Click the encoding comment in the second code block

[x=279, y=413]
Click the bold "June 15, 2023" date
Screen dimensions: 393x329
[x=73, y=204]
★ ★ ★
• DIRECTIONS FOR THIS TASK: Write the entries above out again. Match them exactly.

• SOLUTION BELOW:
Click the encoding comment in the second code block

[x=279, y=413]
Click the bold "June 15, 2023" date
Screen dimensions: 393x329
[x=73, y=204]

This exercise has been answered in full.